Recruitment of elites
Perhaps the most interesting comparison you can make between the two political systems is the way each country goes about recruiting its elites. Where do people come from to occupy the most important positions in the state and leading industry? A study conducted by Russkiy Reporter in the end of 2011 revealed a number of interesting facts on this front. First, the great majority of the Russian elites went to one of just two universities. Second, none of those occupying the top 300 positions came from the Russian Far East. And, third, the most important factor influencing membership of this elite circle is to have known Mr Putin before he became president. In short, Russia is governed by a circle of friends. This is not a meritocratic system in any sense: most of these people have not had proper careers, but have simply ended in this ruling group.
This is not the way in which the Chinese Communist Party works. It is doing its best to create different layers of society, and does try to make the system reasonably meritocratic. If you are cynical enough, if you want to do well, if you want to make money, the Communist Party is open for you.
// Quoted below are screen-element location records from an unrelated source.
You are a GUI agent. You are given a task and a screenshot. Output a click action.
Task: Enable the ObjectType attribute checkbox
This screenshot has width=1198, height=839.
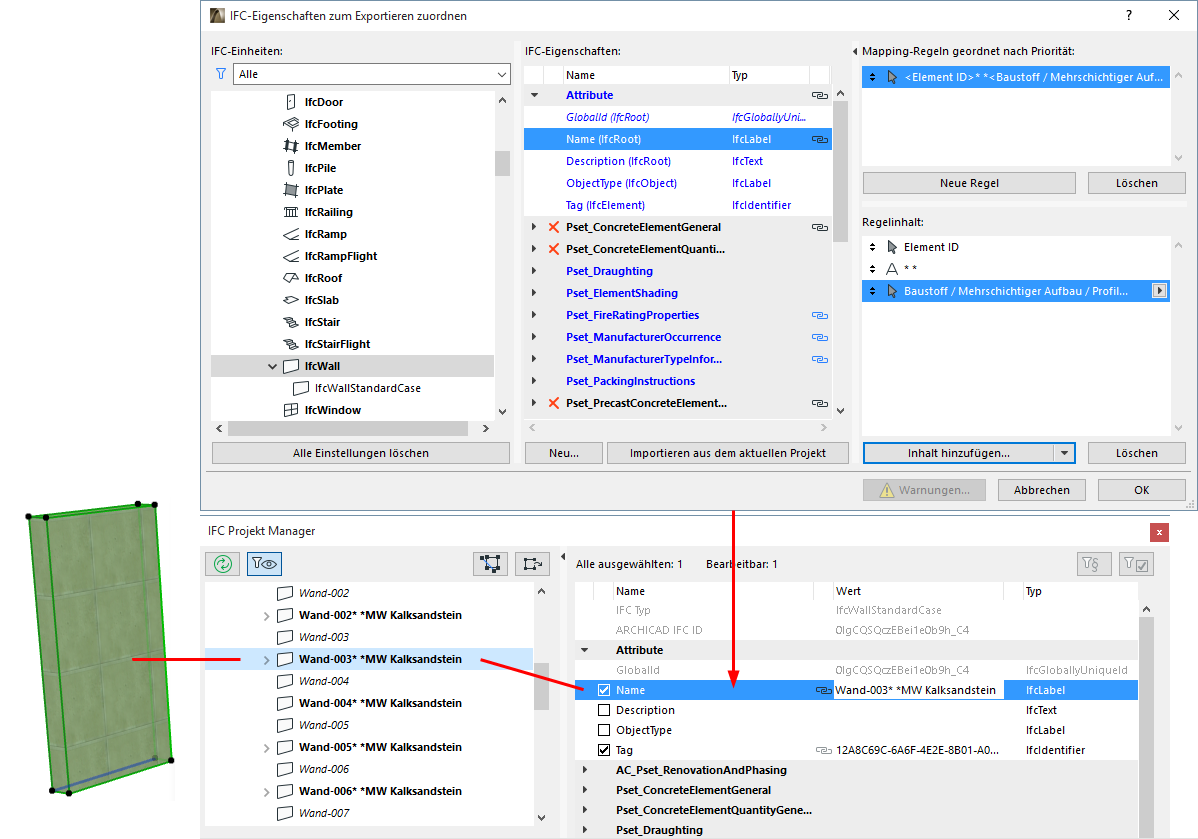click(604, 730)
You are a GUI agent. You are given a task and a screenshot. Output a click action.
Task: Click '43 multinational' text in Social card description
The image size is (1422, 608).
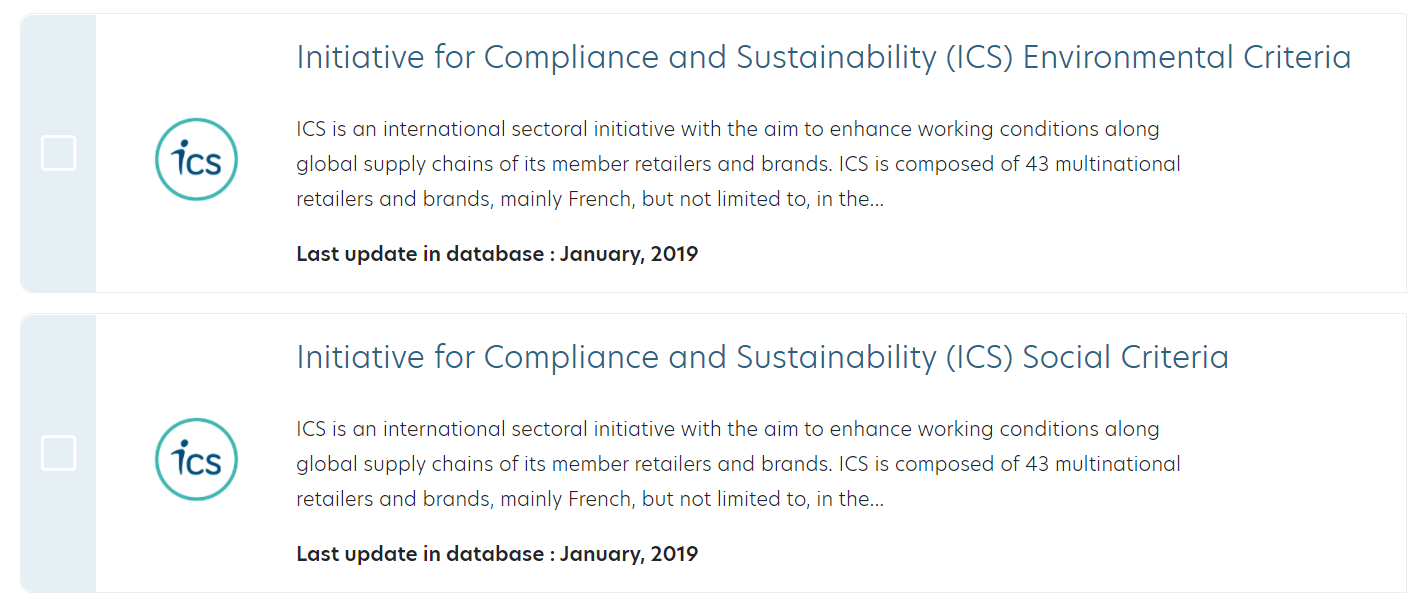pyautogui.click(x=1103, y=464)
The Communist Party serves as a vehicle to recruit and socialize elites, and the Chinese leadership invests a lot in ensuring regional representation and providing its cadres with opportunity to get diverse experience.
Experimentation
My last point comparing these two systems is to emphasize the way in which the Chinese and Russians totally differ in their view of the experimental nature of politics. Chinese political and economic reforms are organized around experimentation with different models in the different regions aimed at figuring out what works from the point of view of the leadership. This is emphatically not the case in Russia, where experiment is, basically, a dirty word. They are not experimenting in the process of trying to build a governable state.
What does it all mean?
In summary, while there was once a time that you measured democracy looking at institutions, now you need to also ask questions about how the institutions function. Do they look like democracies? Is it possible that the democracy is faked? Russia is a brilliant example that should force us to think. It has fashioned a democratic surface, but under this surface all types of non-democratic practices are flourishing. China is another country – authoritarian and severe undoubtedly. But because of the pressure of the system, the different ideas underlying its transformation, and the country’s involvement on the world stage, its political practices are much more open than its formal institutions may lead us to believe.
It is the capacity of a given political regime for self-correction and public accountability that it is at the heart of any democratic advantage. There are now many in the Kremlin who, on the contrary, think that excessive democratization has been responsible for many of the problems that the new country faces. Many envy ’true’ Chinese authoritarianism. But the truth is that in many of its practices China is more democratic than Russia, and its decision-making is undoubtedly superior. Over the last two decades, when China was busy with capacity building, Russia seems to have been preoccupied with incapacity hiding. When western commentators try to make sense of the different performance of the new authoritarians, they would be well advised to look beyond formal institutional design.